In: Finance
You are the employed by the First National Bank. This bank has $5 million in capital. They have $100 in checkable deposits. Of that they keep only the 10% required reserves and loan the rest out. In $45 million in business loans and $50 million in residential mortgages. How well capitalized is First National Bank? Calculate the risk weighted level of assets and risk weighted leverage ratio. Why are leverage (capital) ratios important for financial regulators and institutions?
To know how well the bank is capitalized we need to calculate the Capital-To-Risk Weighted Assets .
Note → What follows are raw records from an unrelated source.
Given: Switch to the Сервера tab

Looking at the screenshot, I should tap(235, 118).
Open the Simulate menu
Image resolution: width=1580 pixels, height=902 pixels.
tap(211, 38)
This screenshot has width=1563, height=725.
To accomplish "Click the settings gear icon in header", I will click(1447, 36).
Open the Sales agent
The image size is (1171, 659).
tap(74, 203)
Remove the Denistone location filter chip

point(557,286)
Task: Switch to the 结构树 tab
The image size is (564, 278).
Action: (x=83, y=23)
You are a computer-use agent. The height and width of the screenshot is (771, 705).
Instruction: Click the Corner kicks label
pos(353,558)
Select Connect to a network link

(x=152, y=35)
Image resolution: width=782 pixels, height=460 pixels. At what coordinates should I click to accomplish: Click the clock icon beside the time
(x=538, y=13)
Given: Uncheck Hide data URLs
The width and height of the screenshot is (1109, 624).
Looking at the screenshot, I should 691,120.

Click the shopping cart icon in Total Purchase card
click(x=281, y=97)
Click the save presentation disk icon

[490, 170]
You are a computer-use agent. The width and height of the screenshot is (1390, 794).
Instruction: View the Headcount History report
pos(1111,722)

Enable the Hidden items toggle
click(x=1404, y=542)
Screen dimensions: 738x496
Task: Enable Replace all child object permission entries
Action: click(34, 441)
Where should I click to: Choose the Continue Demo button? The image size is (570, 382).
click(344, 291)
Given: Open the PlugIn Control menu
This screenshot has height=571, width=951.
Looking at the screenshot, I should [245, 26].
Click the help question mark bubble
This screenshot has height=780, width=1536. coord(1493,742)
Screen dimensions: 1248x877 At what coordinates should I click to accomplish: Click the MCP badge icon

Capital-To-Risk Weighted Assets = (Tier 1 Capital + Tier 2 Capital / Risk-Weighted Assets)
Tier 1 capital is core capital comprising equity and reserves
Tier 2 capital is subordinated debt and supplemented reserves.
Here Tier 1 capital is (5+10)= $15 million. $5 million is the capital. 10% of $100 million is the reserves.
Risk weighted assets are the loans given out to earn interest income which is $95 million
Capital to Risk weighted assets= (15/95)=0.1578= 15.78%
Ratio of above 11% is considered to be good. Hence bank is weel capitalized.
Risk weighted level of assets is same as capital to risk weighted level of assets.
Risk weighted leverage ratio= Tier 1 capital/Average assets of the bank= 15.78%=(15/95)*100
A bank's risk-weighted assets are its assets weighted by their riskiness used to determine the minimum amount of capital that must be held to reduce its risk of insolvency. These items can all be found on a bank's financial statements
Why leverage ratios are important?
The financial crisis of 2007 and 2008 was driven by financial institutions investing in subprime home mortgage loans that had a far higher risk of default than bank managers and regulators believed to be possible. When consumers started to default on their mortgages, many financial institutions lost large amounts of capital.
Basel III set forth certain guidelines to avoid this problem moving forward. Regulators now insist that each bank must group its assets together by risk category so that the amount of required capital is matched with the risk level of each asset type.The goal is to prevent banks from losing large amounts of capital when a particular asset class declines sharply in value.
That is why these ratios are important.